AB, bu sözleşmeye saygı göstermek zorunda
1930 yılında imzalanan sözleşmenin daha sonra 1936’da değiştirildiğini anlatan Prof. Gutmann, şunları söyledi: “İkinci Dünya Savaşı giriyor araya. Dünya savaşı sırasında iki anlaşma daha yapılıyor. Özellikle savaş için önemli hammaddelerin sevkiyatı ile ilgili bir anlaşma. Stalingrad’dan sonra Türkiye bu anlaşmayı uygulamamış. İkinci Dünya Savaşı’ndan sonra oturmuşlar hangi sözleşmeler geçerli diye gözden geçirmişler. 1952’de karar vermişler ki bu anlaşma geçerli.
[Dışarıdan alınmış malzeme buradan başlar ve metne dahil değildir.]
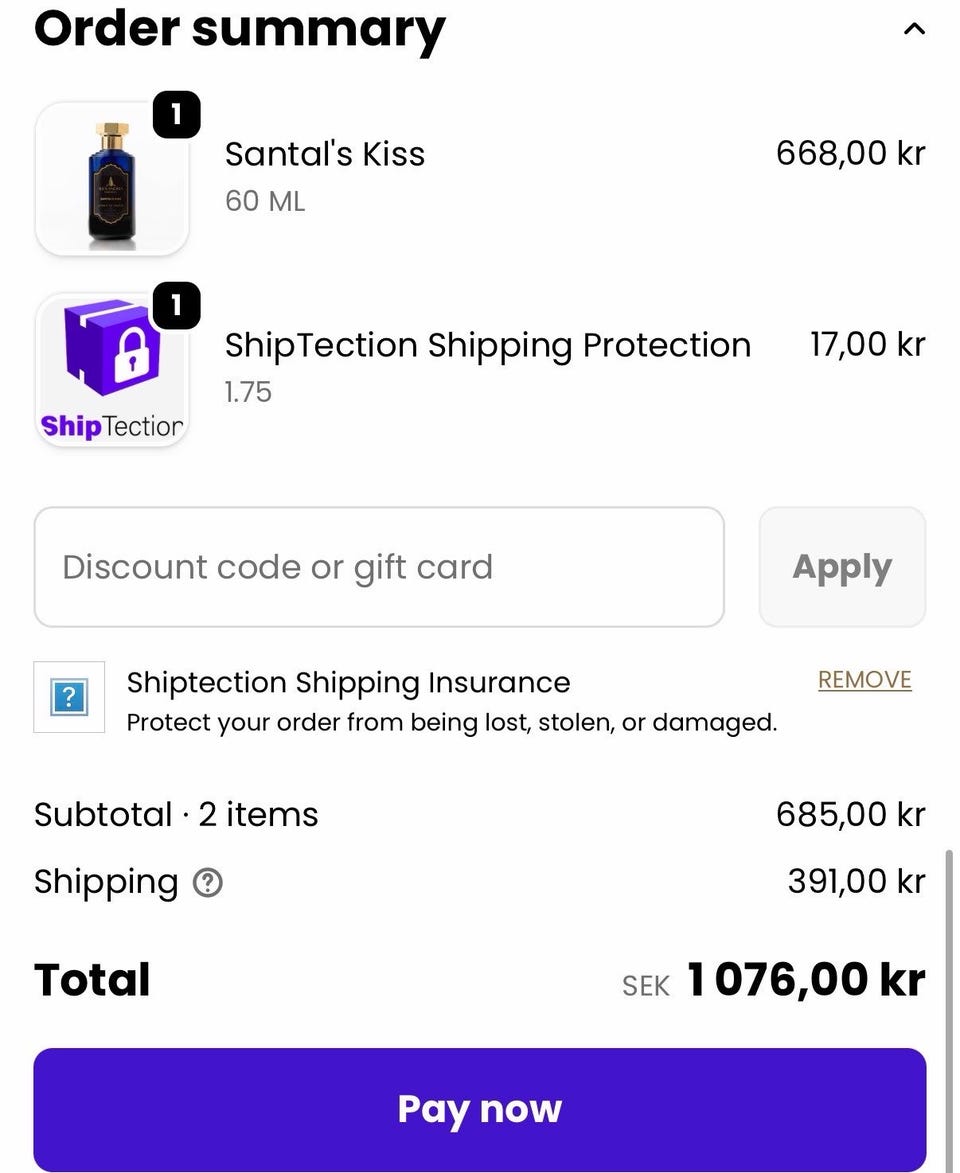Click the Santal's Kiss quantity badge
Image resolution: width=960 pixels, height=1173 pixels.
point(176,115)
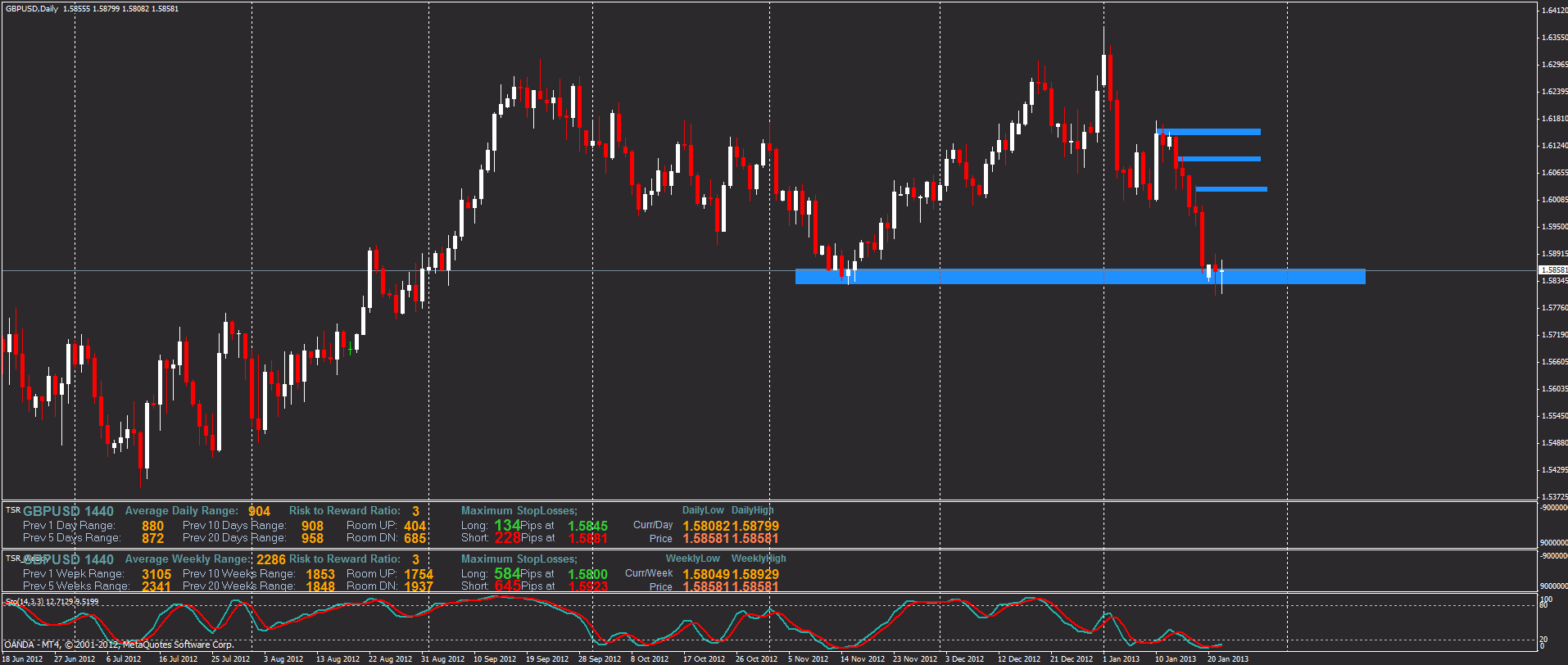Click the current price tag on price axis
1568x665 pixels.
(1553, 269)
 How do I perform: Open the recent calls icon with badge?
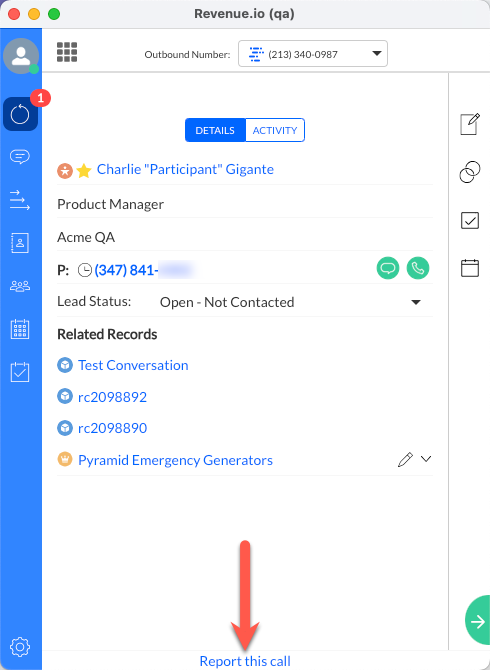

Ve bugün de geçerli. Avrupa Birliği’nden önce yapılmış anlaşmalar hakkında şunları söylemem lazım. Tıpkı Türk-Alman Karşılıklı Yerleşim Anlaşması gibi önceliğe sahip. Veyahut Almanya-Avrupa Sosyal Yardım Anlaşması gibi aynı statüde. Veya Avrupa Yerleşim Anlaşması gibi... Bu anlaşmalar korunan ve geçerliliği olan anlaşmalardır. Büyün AB üyesi devletler daha evvel imzalanmış olan bu anlaşmalara saygı göstermek ve uygulamak zorundadırlar. Hepsi için de bağlıdır. Avrupa’nın temeli, sözleşmeye sadakattir.”